* **YOUR OBJECTIVE**
Reproduce exactly, from the data that follows, the line with "Каталог товаров (68, 1426)", the line with "Noticias 2024 (70, 684)", and every line that lies between them.

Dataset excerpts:
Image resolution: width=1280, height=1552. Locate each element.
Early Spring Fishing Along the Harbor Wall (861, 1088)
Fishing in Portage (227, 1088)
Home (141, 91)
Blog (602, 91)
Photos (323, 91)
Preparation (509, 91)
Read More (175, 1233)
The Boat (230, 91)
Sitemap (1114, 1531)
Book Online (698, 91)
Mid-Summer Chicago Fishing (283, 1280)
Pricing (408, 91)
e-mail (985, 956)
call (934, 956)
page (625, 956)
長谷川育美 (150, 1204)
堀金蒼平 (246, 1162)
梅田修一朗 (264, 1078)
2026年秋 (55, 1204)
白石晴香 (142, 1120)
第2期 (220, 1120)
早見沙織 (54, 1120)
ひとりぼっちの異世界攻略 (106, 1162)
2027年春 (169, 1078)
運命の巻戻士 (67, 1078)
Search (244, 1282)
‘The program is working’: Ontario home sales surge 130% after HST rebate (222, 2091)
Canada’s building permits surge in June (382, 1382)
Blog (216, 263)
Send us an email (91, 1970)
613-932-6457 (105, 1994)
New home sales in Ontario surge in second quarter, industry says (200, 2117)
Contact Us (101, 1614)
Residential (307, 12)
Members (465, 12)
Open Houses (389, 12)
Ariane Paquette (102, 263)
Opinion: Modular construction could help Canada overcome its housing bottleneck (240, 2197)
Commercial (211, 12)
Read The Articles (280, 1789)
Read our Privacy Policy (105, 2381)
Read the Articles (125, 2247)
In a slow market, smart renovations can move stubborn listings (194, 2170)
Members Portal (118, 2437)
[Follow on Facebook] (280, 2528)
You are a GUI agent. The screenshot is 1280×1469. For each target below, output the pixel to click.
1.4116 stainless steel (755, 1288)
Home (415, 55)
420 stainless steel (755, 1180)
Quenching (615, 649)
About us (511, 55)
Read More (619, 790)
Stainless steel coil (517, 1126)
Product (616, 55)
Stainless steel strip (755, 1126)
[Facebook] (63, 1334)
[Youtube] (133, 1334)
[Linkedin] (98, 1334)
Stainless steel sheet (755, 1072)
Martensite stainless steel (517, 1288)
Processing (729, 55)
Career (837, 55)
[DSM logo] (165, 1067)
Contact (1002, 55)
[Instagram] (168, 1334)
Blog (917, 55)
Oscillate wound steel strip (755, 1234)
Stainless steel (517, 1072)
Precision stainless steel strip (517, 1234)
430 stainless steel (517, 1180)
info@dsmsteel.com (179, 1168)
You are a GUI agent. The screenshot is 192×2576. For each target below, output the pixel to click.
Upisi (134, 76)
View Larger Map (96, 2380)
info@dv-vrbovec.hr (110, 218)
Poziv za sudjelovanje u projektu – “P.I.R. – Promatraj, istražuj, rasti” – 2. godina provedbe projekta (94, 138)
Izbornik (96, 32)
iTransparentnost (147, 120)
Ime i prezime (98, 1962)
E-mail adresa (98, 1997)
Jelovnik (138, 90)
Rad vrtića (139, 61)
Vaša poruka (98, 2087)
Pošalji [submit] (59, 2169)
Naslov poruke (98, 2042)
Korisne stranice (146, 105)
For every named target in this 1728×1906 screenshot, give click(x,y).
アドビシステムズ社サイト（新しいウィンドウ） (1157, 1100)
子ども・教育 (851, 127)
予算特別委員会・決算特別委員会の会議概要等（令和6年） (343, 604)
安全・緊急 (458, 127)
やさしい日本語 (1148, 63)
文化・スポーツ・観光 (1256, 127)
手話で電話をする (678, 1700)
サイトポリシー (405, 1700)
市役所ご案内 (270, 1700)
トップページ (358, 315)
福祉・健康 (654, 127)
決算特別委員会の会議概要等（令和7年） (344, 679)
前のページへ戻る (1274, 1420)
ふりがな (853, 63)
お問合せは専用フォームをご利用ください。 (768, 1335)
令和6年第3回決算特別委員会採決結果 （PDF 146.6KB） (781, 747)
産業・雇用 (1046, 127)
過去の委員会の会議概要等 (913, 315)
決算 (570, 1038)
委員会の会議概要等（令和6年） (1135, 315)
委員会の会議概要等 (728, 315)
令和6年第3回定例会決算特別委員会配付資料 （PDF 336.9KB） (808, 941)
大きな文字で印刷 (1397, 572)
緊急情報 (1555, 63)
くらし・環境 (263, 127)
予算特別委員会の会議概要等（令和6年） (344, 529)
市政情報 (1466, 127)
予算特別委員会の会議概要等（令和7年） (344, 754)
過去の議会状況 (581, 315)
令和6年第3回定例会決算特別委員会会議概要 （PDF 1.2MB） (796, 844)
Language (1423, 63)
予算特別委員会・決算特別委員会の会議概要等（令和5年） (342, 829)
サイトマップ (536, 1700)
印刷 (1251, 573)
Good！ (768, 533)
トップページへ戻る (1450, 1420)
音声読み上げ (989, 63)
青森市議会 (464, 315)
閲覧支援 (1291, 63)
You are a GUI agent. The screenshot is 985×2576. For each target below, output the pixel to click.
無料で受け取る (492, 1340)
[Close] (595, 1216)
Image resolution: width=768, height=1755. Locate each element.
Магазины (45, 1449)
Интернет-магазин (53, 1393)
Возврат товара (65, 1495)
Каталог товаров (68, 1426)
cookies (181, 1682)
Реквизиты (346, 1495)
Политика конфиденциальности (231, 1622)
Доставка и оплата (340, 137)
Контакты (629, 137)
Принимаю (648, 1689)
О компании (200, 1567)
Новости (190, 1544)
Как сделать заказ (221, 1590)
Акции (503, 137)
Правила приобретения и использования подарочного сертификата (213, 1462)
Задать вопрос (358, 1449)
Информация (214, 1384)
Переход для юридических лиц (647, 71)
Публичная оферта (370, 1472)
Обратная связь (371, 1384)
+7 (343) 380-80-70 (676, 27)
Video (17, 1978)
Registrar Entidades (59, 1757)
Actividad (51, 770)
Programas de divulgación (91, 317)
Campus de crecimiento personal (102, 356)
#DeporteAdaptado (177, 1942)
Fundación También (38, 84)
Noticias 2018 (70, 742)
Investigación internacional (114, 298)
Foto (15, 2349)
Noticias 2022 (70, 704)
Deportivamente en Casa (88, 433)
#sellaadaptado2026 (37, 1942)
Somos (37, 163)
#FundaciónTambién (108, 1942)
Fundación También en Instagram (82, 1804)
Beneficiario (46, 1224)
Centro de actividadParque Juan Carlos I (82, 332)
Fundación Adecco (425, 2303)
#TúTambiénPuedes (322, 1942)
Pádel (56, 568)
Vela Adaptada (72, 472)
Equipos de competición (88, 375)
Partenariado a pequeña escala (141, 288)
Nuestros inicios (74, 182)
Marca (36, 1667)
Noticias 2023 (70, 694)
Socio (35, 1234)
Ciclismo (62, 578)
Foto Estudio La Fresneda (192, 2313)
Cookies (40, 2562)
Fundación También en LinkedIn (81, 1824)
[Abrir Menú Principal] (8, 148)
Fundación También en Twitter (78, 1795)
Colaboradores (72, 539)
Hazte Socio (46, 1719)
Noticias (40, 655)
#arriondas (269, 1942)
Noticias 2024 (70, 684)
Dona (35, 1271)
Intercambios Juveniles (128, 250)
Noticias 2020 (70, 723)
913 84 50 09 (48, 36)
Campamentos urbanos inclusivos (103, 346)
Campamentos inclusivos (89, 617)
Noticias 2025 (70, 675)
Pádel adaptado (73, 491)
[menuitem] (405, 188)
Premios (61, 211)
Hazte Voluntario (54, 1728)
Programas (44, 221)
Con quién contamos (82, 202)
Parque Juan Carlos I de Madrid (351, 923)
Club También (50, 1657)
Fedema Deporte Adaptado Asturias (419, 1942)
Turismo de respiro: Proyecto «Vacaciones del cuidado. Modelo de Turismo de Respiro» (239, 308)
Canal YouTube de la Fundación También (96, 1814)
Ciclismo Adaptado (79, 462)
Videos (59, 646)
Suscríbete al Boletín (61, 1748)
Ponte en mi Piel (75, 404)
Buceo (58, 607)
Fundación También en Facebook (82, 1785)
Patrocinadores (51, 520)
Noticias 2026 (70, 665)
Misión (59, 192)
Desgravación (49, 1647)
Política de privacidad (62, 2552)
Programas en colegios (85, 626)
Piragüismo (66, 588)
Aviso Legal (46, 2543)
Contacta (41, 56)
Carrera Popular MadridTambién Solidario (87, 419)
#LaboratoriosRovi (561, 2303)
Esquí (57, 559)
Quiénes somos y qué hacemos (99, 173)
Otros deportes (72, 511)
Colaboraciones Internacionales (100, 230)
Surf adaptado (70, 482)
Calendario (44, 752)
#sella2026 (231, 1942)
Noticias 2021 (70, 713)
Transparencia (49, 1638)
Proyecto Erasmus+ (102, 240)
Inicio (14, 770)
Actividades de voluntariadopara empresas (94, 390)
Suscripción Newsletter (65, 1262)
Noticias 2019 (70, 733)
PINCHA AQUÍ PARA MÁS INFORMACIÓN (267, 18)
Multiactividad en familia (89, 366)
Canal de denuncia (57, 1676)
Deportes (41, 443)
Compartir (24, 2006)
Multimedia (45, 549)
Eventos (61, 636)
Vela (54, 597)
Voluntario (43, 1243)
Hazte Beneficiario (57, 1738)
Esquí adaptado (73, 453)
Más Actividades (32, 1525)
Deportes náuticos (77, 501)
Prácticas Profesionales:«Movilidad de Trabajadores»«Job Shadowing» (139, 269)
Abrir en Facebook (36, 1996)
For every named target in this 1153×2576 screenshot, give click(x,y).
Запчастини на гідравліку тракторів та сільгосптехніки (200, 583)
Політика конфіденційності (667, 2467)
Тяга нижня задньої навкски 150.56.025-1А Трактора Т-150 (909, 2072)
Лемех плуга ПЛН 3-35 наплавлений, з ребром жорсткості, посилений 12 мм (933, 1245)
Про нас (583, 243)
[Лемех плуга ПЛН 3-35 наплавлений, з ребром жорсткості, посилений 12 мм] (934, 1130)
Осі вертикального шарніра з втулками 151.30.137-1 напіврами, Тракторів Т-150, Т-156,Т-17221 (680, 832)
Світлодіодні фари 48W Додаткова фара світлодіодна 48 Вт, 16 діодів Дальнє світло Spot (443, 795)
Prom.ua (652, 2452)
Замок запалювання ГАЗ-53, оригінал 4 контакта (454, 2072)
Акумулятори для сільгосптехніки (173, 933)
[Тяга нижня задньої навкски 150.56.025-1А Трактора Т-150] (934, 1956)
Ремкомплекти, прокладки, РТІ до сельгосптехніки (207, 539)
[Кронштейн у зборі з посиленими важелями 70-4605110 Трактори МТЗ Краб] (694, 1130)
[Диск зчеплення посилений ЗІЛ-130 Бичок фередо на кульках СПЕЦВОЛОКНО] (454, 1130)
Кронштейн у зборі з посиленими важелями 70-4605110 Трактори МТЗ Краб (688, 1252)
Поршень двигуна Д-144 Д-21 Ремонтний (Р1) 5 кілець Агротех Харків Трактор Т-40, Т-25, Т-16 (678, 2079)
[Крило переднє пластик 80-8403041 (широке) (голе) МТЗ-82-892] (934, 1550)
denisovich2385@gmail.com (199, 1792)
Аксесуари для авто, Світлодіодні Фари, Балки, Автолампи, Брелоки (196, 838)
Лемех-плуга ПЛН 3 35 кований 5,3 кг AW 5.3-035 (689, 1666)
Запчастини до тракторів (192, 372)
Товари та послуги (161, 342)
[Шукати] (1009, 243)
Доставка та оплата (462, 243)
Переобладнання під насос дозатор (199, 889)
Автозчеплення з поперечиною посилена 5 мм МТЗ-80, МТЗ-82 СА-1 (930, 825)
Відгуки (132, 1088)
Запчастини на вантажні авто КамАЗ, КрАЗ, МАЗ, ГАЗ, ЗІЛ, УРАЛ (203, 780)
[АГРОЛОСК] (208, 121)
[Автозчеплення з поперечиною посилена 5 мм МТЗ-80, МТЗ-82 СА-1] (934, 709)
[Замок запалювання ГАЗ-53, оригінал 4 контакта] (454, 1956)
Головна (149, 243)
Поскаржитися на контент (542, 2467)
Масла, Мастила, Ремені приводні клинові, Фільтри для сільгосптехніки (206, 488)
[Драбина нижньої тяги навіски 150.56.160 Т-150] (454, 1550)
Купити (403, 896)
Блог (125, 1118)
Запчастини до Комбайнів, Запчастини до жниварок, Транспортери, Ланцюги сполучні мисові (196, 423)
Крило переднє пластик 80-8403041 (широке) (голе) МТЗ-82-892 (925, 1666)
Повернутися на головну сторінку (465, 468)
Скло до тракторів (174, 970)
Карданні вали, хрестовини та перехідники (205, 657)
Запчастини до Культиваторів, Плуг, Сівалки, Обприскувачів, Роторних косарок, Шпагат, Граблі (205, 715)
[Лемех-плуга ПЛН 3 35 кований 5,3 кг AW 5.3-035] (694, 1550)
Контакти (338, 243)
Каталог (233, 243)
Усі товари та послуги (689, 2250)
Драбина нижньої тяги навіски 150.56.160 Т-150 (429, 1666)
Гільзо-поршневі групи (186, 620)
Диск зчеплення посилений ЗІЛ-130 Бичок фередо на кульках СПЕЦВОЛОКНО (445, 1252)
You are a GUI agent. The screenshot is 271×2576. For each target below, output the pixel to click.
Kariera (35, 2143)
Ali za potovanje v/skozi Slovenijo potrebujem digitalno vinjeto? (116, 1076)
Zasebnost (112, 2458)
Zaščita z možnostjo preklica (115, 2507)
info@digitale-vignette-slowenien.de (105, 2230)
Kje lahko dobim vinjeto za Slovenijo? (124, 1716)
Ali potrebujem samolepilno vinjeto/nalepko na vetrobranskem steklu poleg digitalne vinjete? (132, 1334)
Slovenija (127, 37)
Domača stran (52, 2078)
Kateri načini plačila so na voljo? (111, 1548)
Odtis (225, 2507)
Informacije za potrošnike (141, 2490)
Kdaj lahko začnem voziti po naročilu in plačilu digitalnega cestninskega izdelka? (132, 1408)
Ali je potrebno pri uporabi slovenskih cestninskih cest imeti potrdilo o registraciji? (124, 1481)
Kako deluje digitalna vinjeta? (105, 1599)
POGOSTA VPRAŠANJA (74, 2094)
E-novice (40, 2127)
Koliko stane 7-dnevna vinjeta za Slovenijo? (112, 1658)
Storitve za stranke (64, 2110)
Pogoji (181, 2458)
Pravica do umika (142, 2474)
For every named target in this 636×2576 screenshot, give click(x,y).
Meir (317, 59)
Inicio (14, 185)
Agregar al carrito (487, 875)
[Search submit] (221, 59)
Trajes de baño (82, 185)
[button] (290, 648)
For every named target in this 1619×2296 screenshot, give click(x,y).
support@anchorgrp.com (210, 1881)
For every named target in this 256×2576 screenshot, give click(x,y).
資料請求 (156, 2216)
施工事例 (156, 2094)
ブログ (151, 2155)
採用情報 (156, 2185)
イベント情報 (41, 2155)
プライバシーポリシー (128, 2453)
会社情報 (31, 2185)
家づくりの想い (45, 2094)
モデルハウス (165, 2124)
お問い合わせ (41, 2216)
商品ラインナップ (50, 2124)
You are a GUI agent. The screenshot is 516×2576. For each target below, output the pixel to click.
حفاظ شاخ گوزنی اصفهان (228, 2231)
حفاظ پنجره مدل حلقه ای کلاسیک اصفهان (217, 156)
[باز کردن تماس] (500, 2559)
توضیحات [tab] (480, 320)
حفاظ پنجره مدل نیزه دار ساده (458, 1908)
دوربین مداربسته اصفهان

* **REPLY**
Каталог товаров (68, 1426)
cookies (181, 1682)
Реквизиты (346, 1495)
Политика конфиденциальности (231, 1622)
Доставка и оплата (340, 137)
Контакты (629, 137)
Принимаю (648, 1689)
О компании (200, 1567)
Новости (190, 1544)
Как сделать заказ (221, 1590)
Акции (503, 137)
Правила приобретения и использования подарочного сертификата (213, 1462)
Задать вопрос (358, 1449)
Информация (214, 1384)
Переход для юридических лиц (647, 71)
Публичная оферта (370, 1472)
Обратная связь (371, 1384)
+7 (343) 380-80-70 (676, 27)
Video (17, 1978)
Registrar Entidades (59, 1757)
Actividad (51, 770)
Programas de divulgación (91, 317)
Campus de crecimiento personal (102, 356)
#DeporteAdaptado (177, 1942)
Fundación También (38, 84)
Noticias 2018 (70, 742)
Investigación internacional (114, 298)
Foto (15, 2349)
Noticias 2022 (70, 704)
Deportivamente en Casa (88, 433)
#sellaadaptado2026 (37, 1942)
Somos (37, 163)
#FundaciónTambién (108, 1942)
Fundación También en Instagram (82, 1804)
Beneficiario (46, 1224)
Centro de actividadParque Juan Carlos I (82, 332)
Fundación Adecco (425, 2303)
#TúTambiénPuedes (322, 1942)
Pádel (56, 568)
Vela Adaptada (72, 472)
Equipos de competición (88, 375)
Partenariado a pequeña escala (141, 288)
Nuestros inicios (74, 182)
Marca (36, 1667)
Noticias 2023 (70, 694)
Socio (35, 1234)
Ciclismo (62, 578)
Foto Estudio La Fresneda (192, 2313)
Cookies (40, 2562)
Fundación También en LinkedIn (81, 1824)
[Abrir Menú Principal] (8, 148)
Fundación También en Twitter (78, 1795)
Colaboradores (72, 539)
Hazte Socio (46, 1719)
Noticias (40, 655)
#arriondas (269, 1942)
Noticias 2024 (70, 684)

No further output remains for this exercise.